Gun safety # 1, fun is # 2.

Anyways, we are shooting for(pun intended) a sunday afternoon event, with everyone meeting up(at noon?) in the Roseville/St. Clair Shores area, then heading out. There will be several pistols provided by a couple of us to shoot, ranging from .22lr, 9mm, .357 sig, 40 s&w, and whatever else anyone brings. As for ammo, if you would like to blast away feel free, but depending on how much you plan on shooting, i would recomend you grab a box or 2 of ammo to shoot, as this stuff is rising in price faster than gold. Ecspecialy if you wanna shoot the .357 sig, as James has little to no ammo left, but to buy a box would be worth your time, as the 357 sig is an awesome round. I have 22lr/9mm and 40 s&w for those just wanting to try a few clips of each, or we can wild monkey trade ammo for smokes...lol And we can smoke and shoot all together. There will be several members that are gun safe, so even if you are a first time shooter, be not afraid, come try it out.

Oh, and those involved in Bookers Destroy FL mission, bring your next rounds ammunition, as we will all compile our spoils, and send one MOAB to knock the hell out of our next southern target.

Any questions, feel free to PM me.

Jason


edit:

It is totally cool if you do not own a gun, but want to shoot, that is why we are doing this, some like to shoot, some have never shot, that is why i say if you wanna make alot of noise, buy some ammo to bring, or smokes to trade. If you just wanna try it out, then i do have ammo that i whore away for fun and SHTF events. But Ammo prices are WAY up due to the commodities, and the War. Which is why i have cut way back on the amount i go shooting.


----------



## Mark THS (Feb 5, 2007)

- EXERCISE 1 -
Retype the entries from the line containing "Open member link 游客tismhm" through the last line of the entries, both included, and leave the pictures out.

- TASK DATA -
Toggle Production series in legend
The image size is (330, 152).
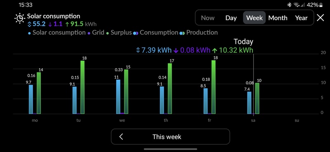click(x=199, y=33)

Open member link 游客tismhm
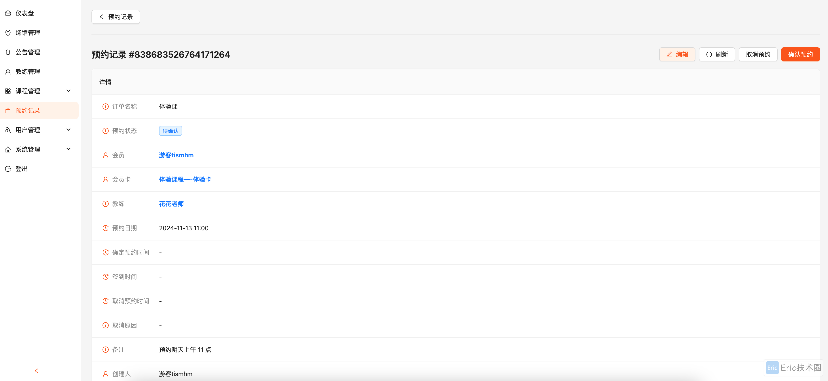[176, 155]
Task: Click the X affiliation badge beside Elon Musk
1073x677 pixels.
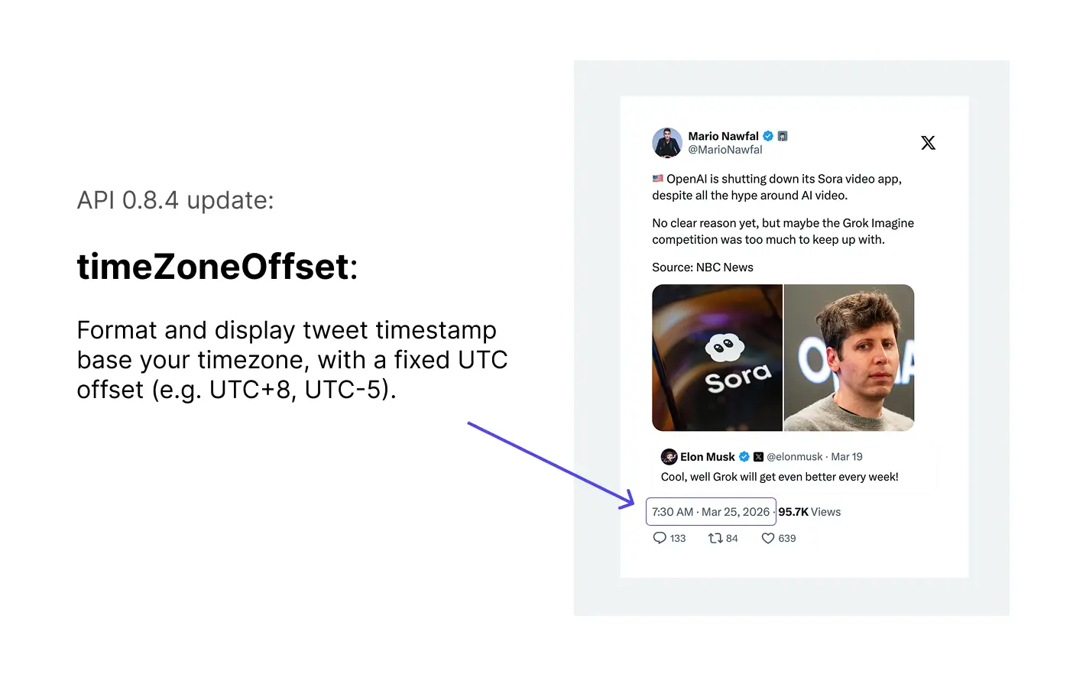Action: pos(758,457)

- EXERCISE 2 -
Reproduce the part of the shooting meetup post between "It is totally" and "(Feb 5, 2007)", inclusive, word for word.

- WORKED SOLUTION 1 -
Open member link 游客tismhm
[176, 155]
Task: Click the X affiliation badge beside Elon Musk
1073x677 pixels.
Action: pos(758,457)

- WORKED SOLUTION 2 -
It is totally cool if you do not own a gun, but want to shoot, that is why we are doing this, some like to shoot, some have never shot, that is why i say if you wanna make alot of noise, buy some ammo to bring, or smokes to trade. If you just wanna try it out, then i do have ammo that i whore away for fun and SHTF events. But Ammo prices are WAY up due to the commodities, and the War. Which is why i have cut way back on the amount i go shooting.


----------



## Mark THS (Feb 5, 2007)